### YOUR GOAL
Please repeat the records beneath this task exactly as they appear, but skip the images.
*** Opening of DATA UNDER STUDY ***
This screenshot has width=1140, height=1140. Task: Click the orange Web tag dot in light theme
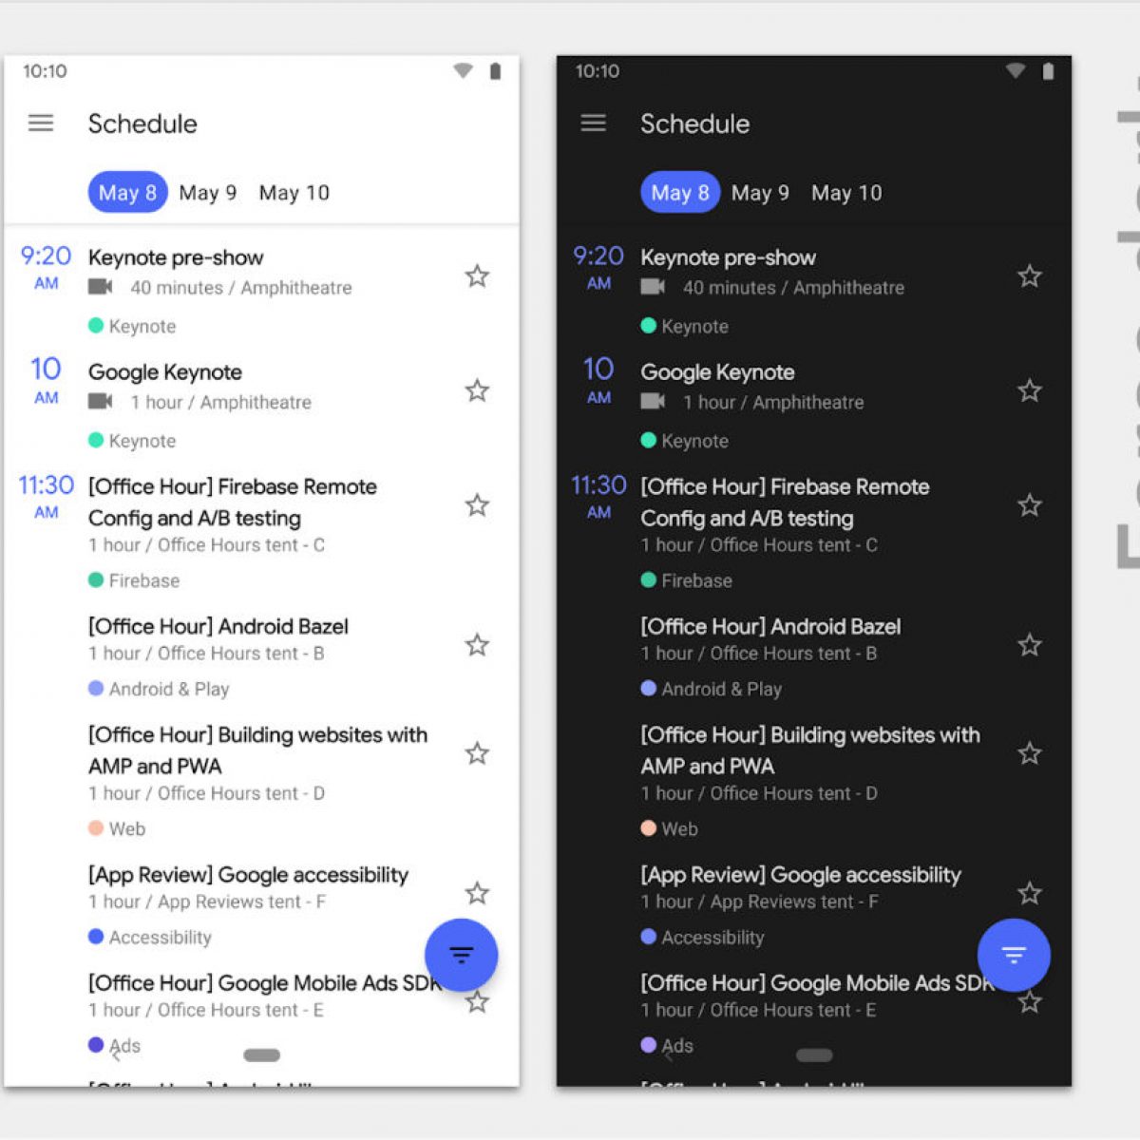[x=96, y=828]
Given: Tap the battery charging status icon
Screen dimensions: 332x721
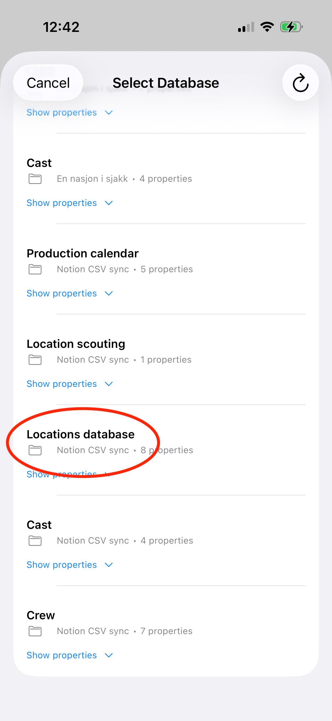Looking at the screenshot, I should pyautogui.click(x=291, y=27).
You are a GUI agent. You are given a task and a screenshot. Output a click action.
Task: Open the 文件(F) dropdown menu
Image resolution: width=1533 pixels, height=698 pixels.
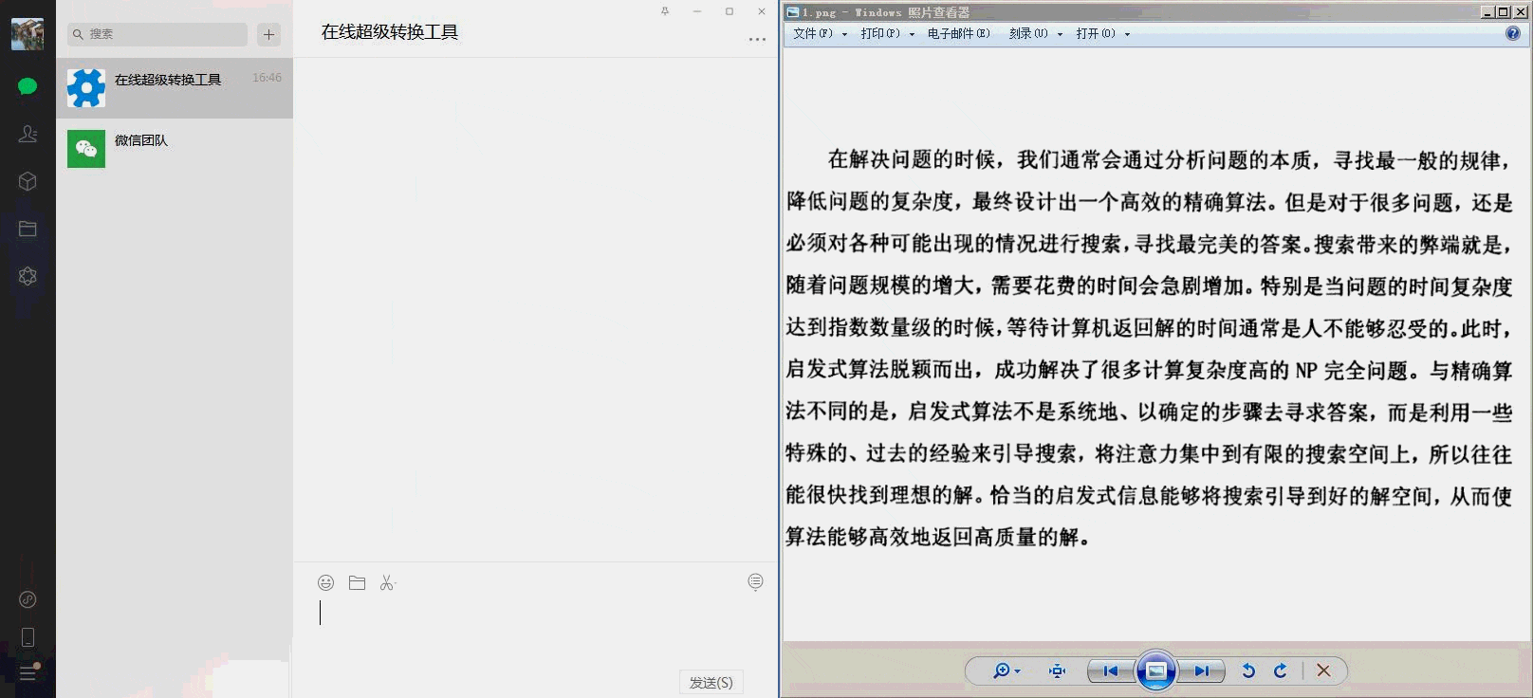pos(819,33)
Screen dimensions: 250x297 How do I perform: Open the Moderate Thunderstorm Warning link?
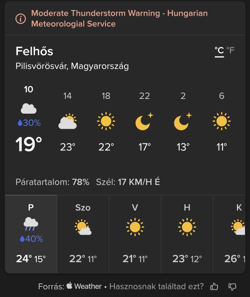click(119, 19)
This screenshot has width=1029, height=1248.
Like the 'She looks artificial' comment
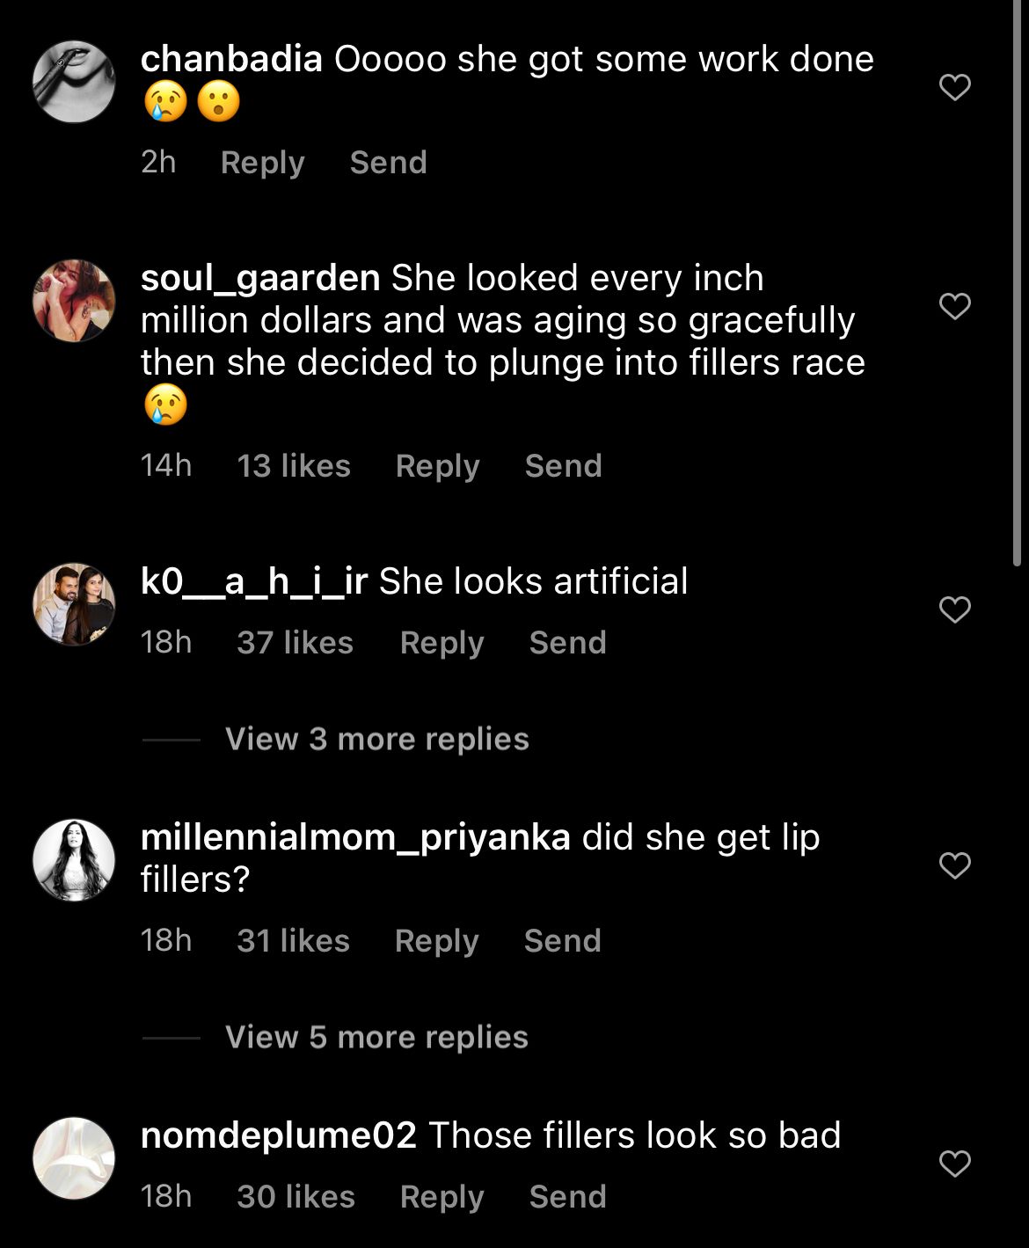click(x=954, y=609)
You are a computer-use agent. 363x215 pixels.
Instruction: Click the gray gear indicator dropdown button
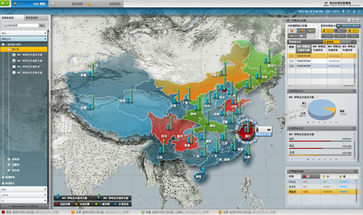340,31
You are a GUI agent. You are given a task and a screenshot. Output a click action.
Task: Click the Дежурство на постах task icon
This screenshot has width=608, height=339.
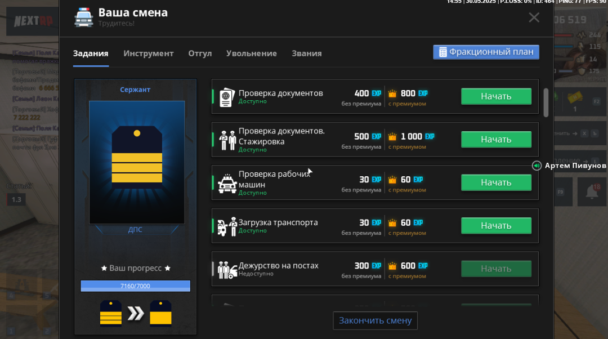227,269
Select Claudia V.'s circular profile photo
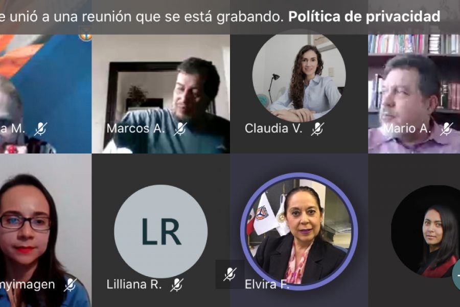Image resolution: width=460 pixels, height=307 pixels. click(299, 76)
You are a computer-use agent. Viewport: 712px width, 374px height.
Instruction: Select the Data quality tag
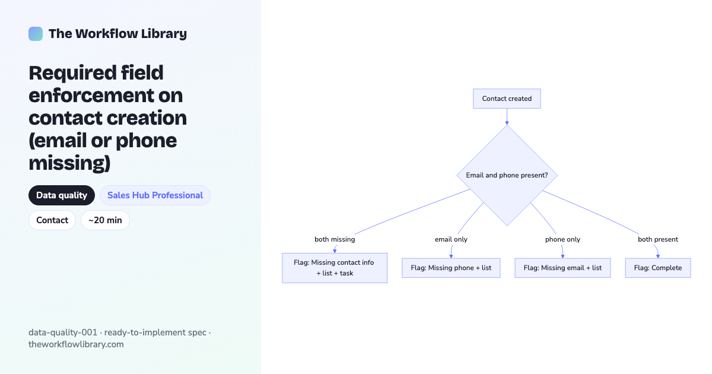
*** Close of DATA UNDER STUDY ***
### ANSWER SPACE
This screenshot has width=1140, height=1140. Task: Click the orange Web tag dot in light theme
[x=96, y=828]
Given: Tap the battery charging status icon
Screen dimensions: 332x721
Looking at the screenshot, I should pyautogui.click(x=291, y=27).
You are a GUI agent. You are given a task and a screenshot. Output a click action.
Task: Open the 文件(F) dropdown menu
Image resolution: width=1533 pixels, height=698 pixels.
pos(819,33)
Screen dimensions: 250x297 How do I perform: Open the Moderate Thunderstorm Warning link?
click(119, 19)
This screenshot has width=1029, height=1248.
Like the 'She looks artificial' comment
click(x=954, y=609)
You are a computer-use agent. 363x215 pixels.
Instruction: Click the gray gear indicator dropdown button
340,31
You are a GUI agent. You are given a task and a screenshot. Output a click action.
Task: Click the Дежурство на постах task icon
This screenshot has width=608, height=339.
227,269
Select Claudia V.'s circular profile photo
Image resolution: width=460 pixels, height=307 pixels. click(299, 76)
You are a computer-use agent. Viewport: 712px width, 374px height.
Instruction: Select the Data quality tag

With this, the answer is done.